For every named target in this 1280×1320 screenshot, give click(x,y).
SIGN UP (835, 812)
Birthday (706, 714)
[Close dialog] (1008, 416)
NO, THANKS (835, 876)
- - - -
**What to produce:**
Would you return the entries exactly as they stand?

**Answer section:**
For every named target in this 1280×1320 screenshot, give click(x,y).
SIGN UP (835, 812)
Birthday (706, 714)
[Close dialog] (1008, 416)
NO, THANKS (835, 876)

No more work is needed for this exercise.